Ask HN: What's up with “No *sshole” Policies? - kennytilton
I have seen several HN job listings and one Fort Lauderdale beach bar declaring &quot;No Asshole&quot; policies. Being a long-time contract developer, I have observed many a shop and have never seen a situation that even came close to necessitating such a policy. But maybe I am out of touch. Is there an epidemic of bad behavior in tech? Back in my day it went without saying that one handled oneself in the workplace better even than in other social settings, because work was one&#x27;s meal ticket. Not so any more? ps. I am not saying we did not have prima donnas back then, just that they were manageable.
======
sbinthree
The challenge is that a high performing, badly behaving person can be both
critical to the company and harmful to the others. Some people are so toxic
they actually bring the aggregate performance down despite high individual
performance. So that is short form for, you can't be toxic regardless of your
performance. In practice, the true work psychopaths can work around a policy
like that, and people with bad social skills tend to get punished unfairly by
comparison.

------
wskinner
Companies want to signal their unwillingness to tolerate bad behavior from
even top employees.

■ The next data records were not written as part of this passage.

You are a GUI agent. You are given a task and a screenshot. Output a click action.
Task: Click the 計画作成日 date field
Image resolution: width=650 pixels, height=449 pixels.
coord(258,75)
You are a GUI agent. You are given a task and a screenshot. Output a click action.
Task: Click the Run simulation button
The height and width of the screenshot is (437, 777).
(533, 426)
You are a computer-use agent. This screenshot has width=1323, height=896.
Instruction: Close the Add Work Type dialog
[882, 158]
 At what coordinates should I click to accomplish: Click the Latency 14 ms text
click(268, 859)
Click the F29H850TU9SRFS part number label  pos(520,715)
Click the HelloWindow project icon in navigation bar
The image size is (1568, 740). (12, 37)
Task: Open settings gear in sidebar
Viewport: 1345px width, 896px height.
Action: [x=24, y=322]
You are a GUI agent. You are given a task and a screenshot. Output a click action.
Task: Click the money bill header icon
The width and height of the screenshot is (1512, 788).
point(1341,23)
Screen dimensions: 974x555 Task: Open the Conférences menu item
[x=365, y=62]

There is probably not an epidemic of bad behavior in tech.
The number of “brilliant jerk” employees is probably the same as it has been
for some time, but post #metoo, Susan Fowler and others, this issue is now
more public.

The appearance of intolerance for brilliant jerks is an inexpensive way for
companies to signal a type of culture that that is currently popular and
desirable, which is why you see them doing it.

------
stmw
I think it comes from Netflix originally
([https://crooksandliars.com/2015/02/netflix-shares-their-
corp...](https://crooksandliars.com/2015/02/netflix-shares-their-corporate-
culture-no)) and is meant to indicate to applicants an engineering culture
where high-performing yet horribly difficult people are counseled out. This
seems like simple good management, but there have been enough companies that
didn't follow it that it's worth pointing out.

------
cimmanom
Think of it not as a way to get assholes to go away, but a way to reassure
potential patrons/employees who want to avoid assholes.